■ **ПРЕДЛОЖЕННЫЙ ОТРЫВОК**

════════

Свое слово он сдержал. И с этого дня стал регулярно нас проведывать. Каждый раз приносил детям что-нибудь съестное. Однажды даже отдал свой полученный по карточкам паек маргарина и мармелада (их даже арийцам давали вместо масла и сахара). И, опережая мамину смущенную попытку отказаться, объяснил, что детским растущим организмам жиры и углеводы необходимы, а он, взрослый человек, без них прекрасно обойдется.
А новая власть буквально каждый день придумывала новые запреты. Солдаты ходили по еврейским квартирам и описывали всю обстановку, каждый стул, книги, картины и даже одежду, строго-настрого наказав ничего из описанного не продавать — теперь это собственность Третьего рейха. Нас же этот запрет лишал средств к существованию.
Узнав об этом, учитель Йонайтис предложил увезти к нему папины книги и одежду. И явно нам в утешение добавил, что пусть у папы, когда он вернется, все будет. Наверное, от этих слов расставание с папиными вещами было не так больно. Сам учитель тогда еще не был женат, и хранить женские и детские вещи было вдвойне опасно. Ведь за хранение вещей евреев также грозил расстрел.
Свои платья, скатерти, постельное белье мама выменивала через дворника на скудное питание для нас, щедро делясь с ним за услугу.
Однажды учитель, придя к нам, застал нас в большом волнении: на евреев города наложена контрибуция в пять миллионов рублей (в первое время кроме марок ходили и рубли). Притом был объявлен ультиматум: если до девяти часов завтрашнего утра требуемая сумма не будет внесена, уже в половине десятого начнется уничтожение всего еврейского населения города. Контрибуцию можно внести не только наличными, но и золотом, серебром, драгоценностями.

════════

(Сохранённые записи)
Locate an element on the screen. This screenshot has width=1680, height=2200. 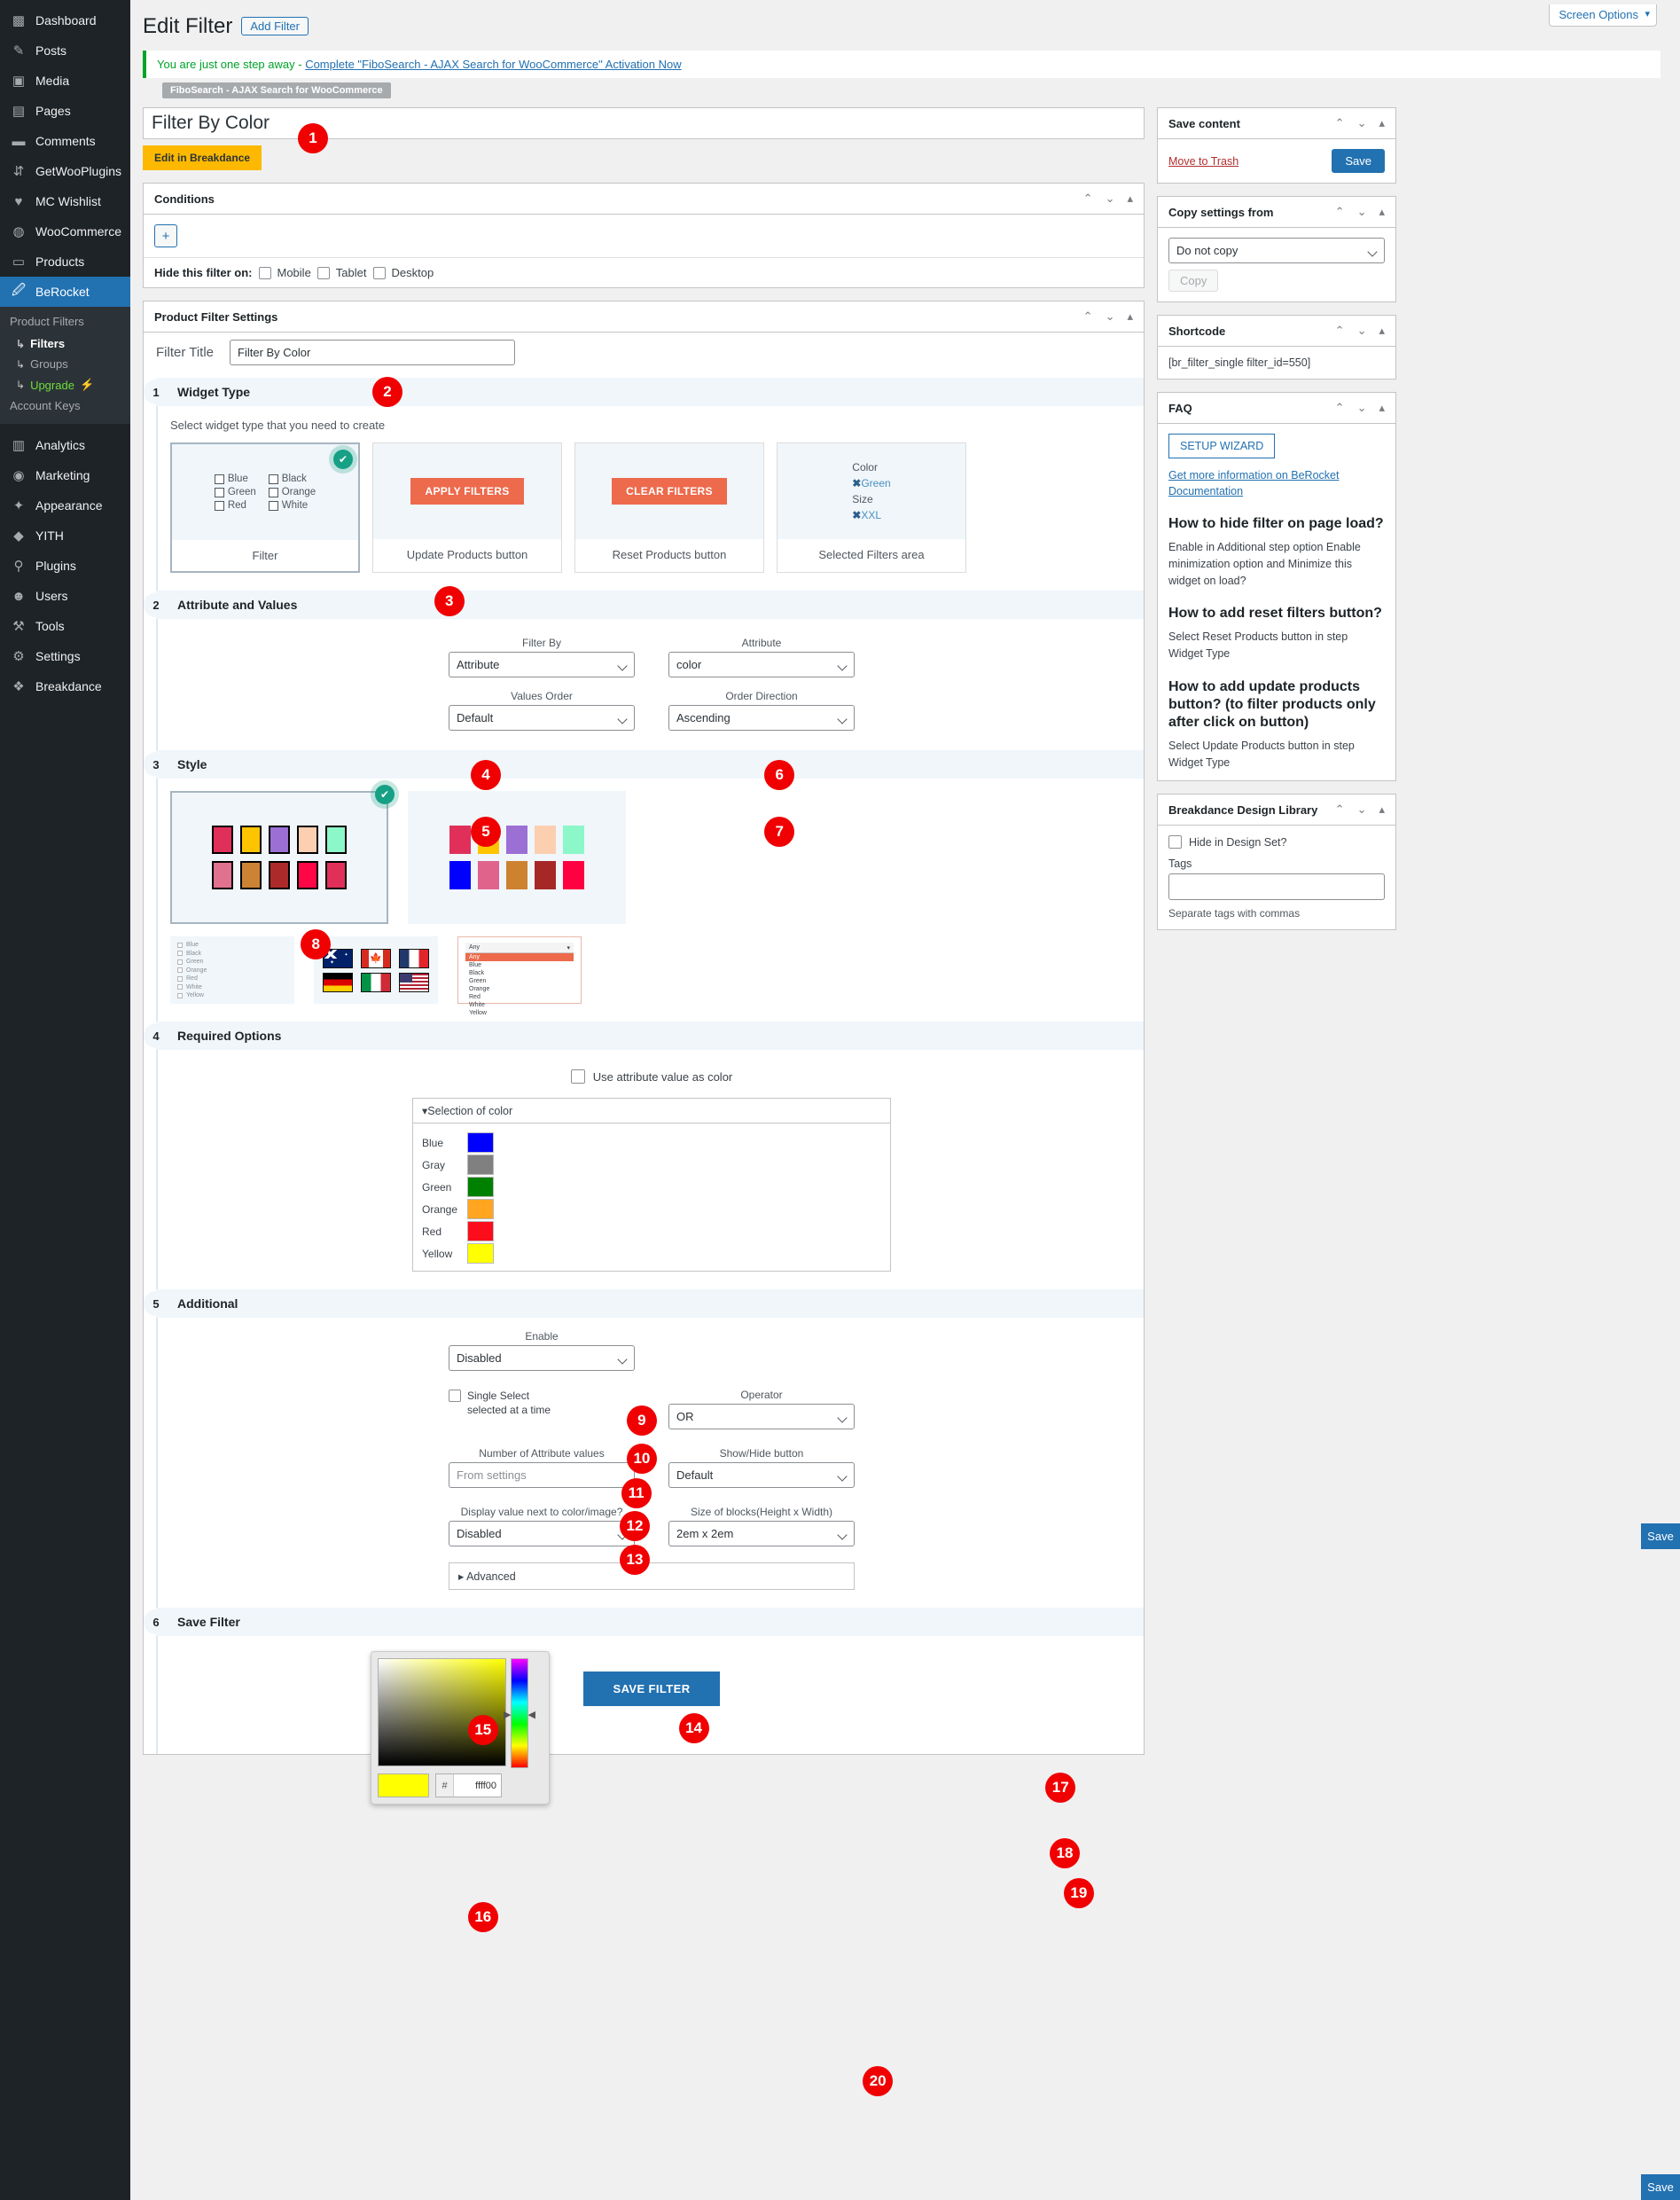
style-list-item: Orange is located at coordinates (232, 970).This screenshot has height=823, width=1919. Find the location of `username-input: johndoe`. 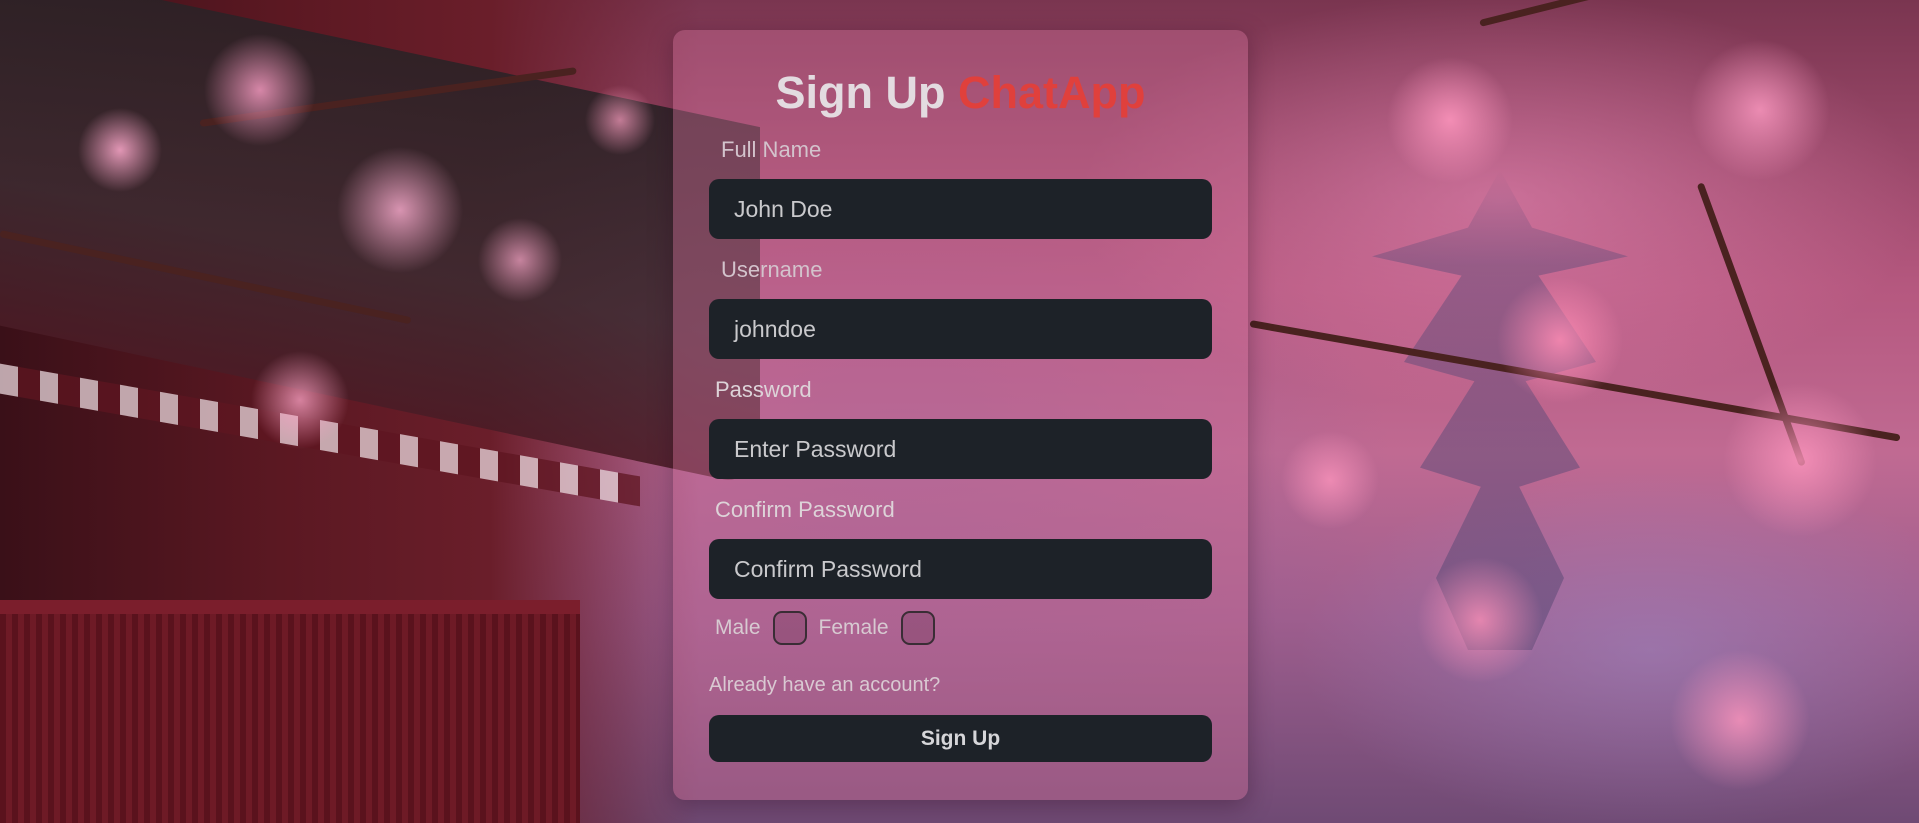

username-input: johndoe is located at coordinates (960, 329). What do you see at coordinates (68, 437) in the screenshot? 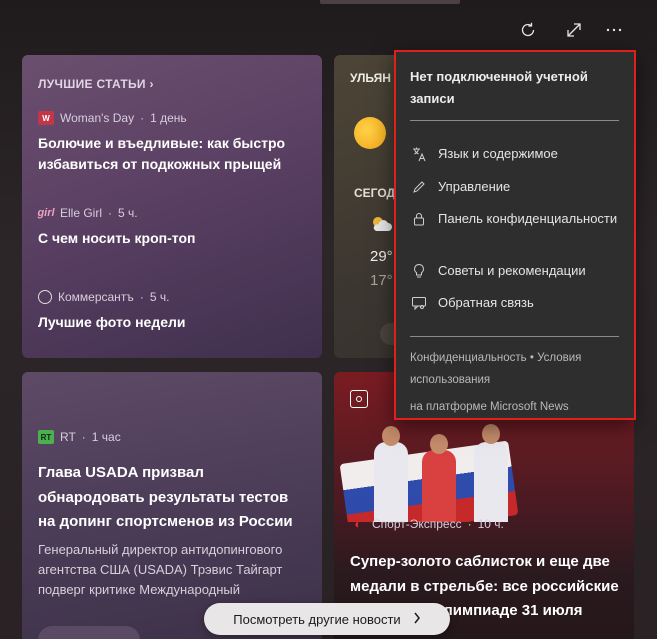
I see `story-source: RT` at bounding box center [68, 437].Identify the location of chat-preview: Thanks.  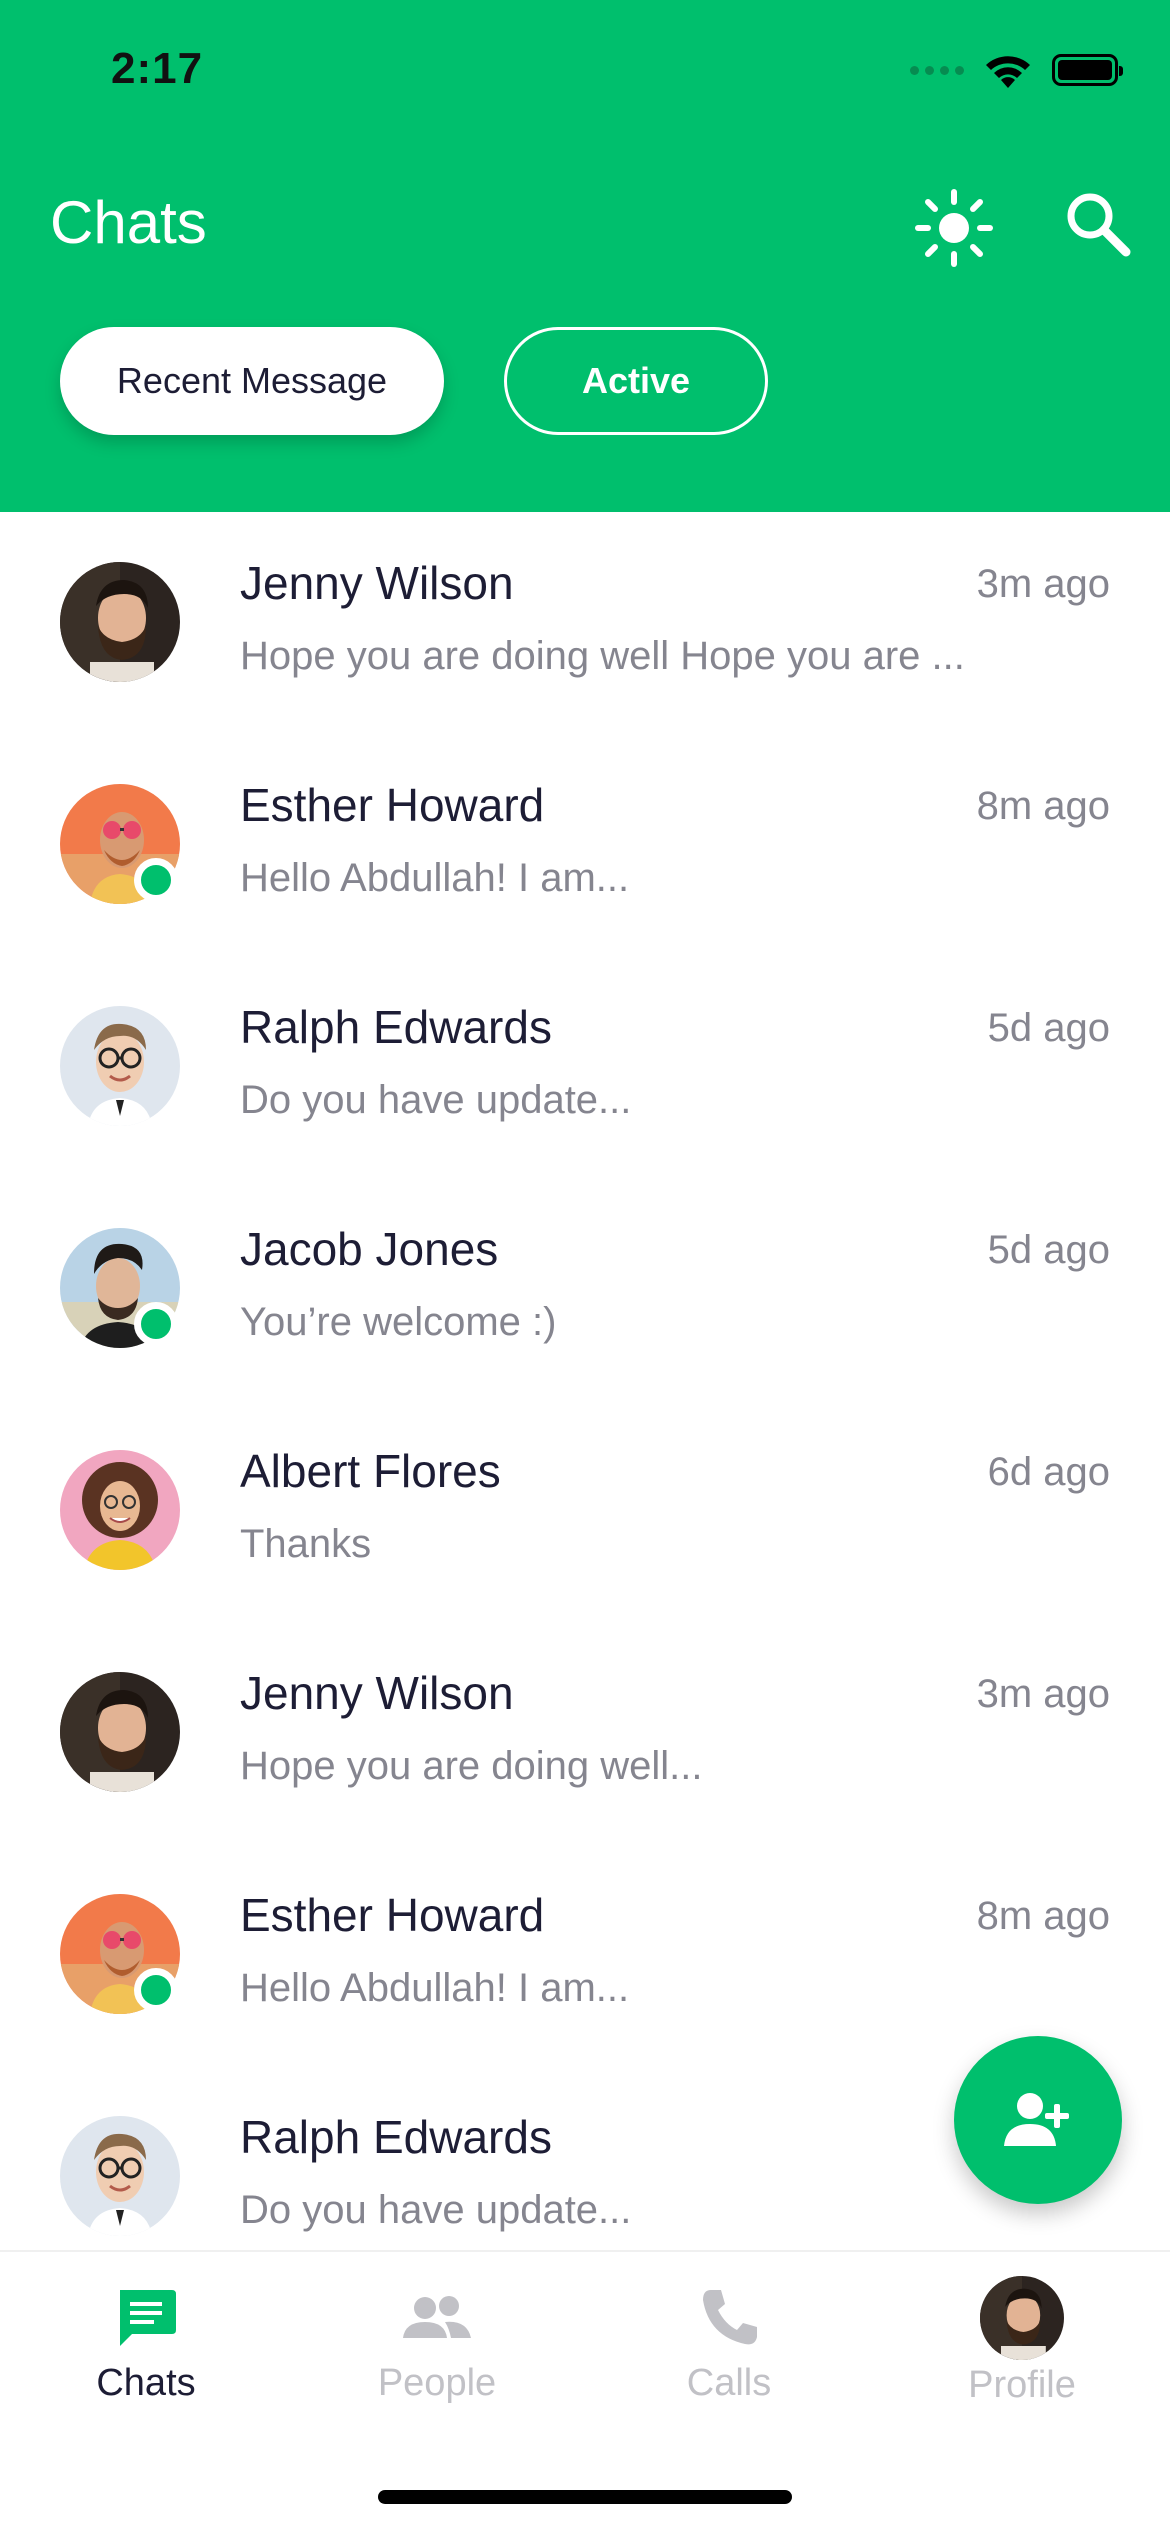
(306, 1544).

════════

■ **ЧТО СДЕЛАТЬ**
• 1. Обнови отрывок воспоминаний: перепиши кусок от «Свое слово он» до «них прекрасно обойдется.», поставив «повидла» вместо «мармелада».
• 2. Верны ли по отрывку воспоминаний эти утверждения? (a) Учитель Йонайтис в то время был женат. (b) Контрибуцию разрешалось внести золотом. (c) Контрибуция составляла пять миллионов марок. На каждое ответь «да» или «нет» и приведи решающие слова из текста.
• 3. Допиши продолжение отрывка воспоминаний, начиная сразу после его последнего предложения.
Записи — отдельный материал и к отрывку воспоминаний не относятся.

■ **ОТВЕТЫ ПО ЗАДАНИЯМ**
• 1.
Свое слово он сдержал. И с этого дня стал регулярно нас проведывать. Каждый раз приносил детям что-нибудь съестное. Однажды даже отдал свой полученный по карточкам паек маргарина и повидла (их даже арийцам давали вместо масла и сахара). И, опережая мамину смущенную попытку отказаться, объяснил, что детским растущим организмам жиры и углеводы необходимы, а он, взрослый человек, без них прекрасно обойдется.

• 2.
(a) Нет: «Сам учитель тогда еще не был женат».
(b) Да: «Контрибуцию можно внести не только наличными, но и золотом, серебром, драгоценностями».
(c) Нет: «на евреев города наложена контрибуция в пять миллионов рублей».

• 3.
Мама собрала все, что было дома: деньги, обручальное кольцо, золотую цепочку, серебряные ложки. Неожиданно Йонайтис раскрыл свой бумажник, достал все, что в нем было — четыреста рублей, — и попросил маму их тоже отнести. Мама не хотела их брать, это же вся его зарплата, но он в своей обычной манере сказал, что как-нибудь без нее обойдется, а эти деньги, может быть, спасут хоть одну человеческую жизнь.
В другой раз, застав нас особенно напуганными — на улицах патруль усилен, а это предвещало, что ночью опять будет акция, то есть угон на расстрел, — он предложил, что останется у нас ночевать.
Мама ему постелила в папином кабинете, вход в который был прямо из передней, а мы все улеглись, не раздеваясь, в родительской спальне — самой дальней комнате. Ночью, когда солдаты застучали прикладами в дверь нашей квартиры, Йонайтис вышел к ним, нарочно оставив вход в кабинет открытым, чтобы видна была постель, и заявил, что евреев здесь нет, их увели, и теперь это его квартира. Мы там, в спальне, всё слышали и дрожали от страха: если солдаты ему не поверят и захотят обследовать всю квартиру…
Наконец они убрались, но страх нас все равно не отпускал: могут явиться другие. А еще было страшно оттого, что, если бы нас обнаружили, то вместе с нами увели бы на расстрел и учителя Йонайтиса.
6 сентября 1941 года нас заточили в гетто. Каменными оградами его изолировали от “арийской” части города. На работу, и то не одиночками, а всей бригадой и при “колоненфюрере”, выпускали через единственные ворота. Вносить в гетто продукты питания было строжайше запрещено. (Иногда удавалось на работе тайком выменять что-нибудь из остатков одежды на хлеб или крупу.) Входить в гетто имели право только немецкие офицеры и единичные литовцы — гражданские служащие — по специальному пропуску. Остальному населению было запрещено даже приближаться к воротам гетто. Тем не менее Йонайтис не только подходил, но и заговаривал с охранником — литовским полицейским, чтобы тот, разумеется за плату, “не видел”, как он умудряется передать для нас хлеб. А однажды даже передал присланную ему из деревни кринку топленого сала. (Потом, в концлагере, мне очень часто снились и его хлеб и эта кринка сала…) А ведь попадись ему рьяный прислужник немцев или появись из-за угла немецкий офицер — учителя бы арестовали.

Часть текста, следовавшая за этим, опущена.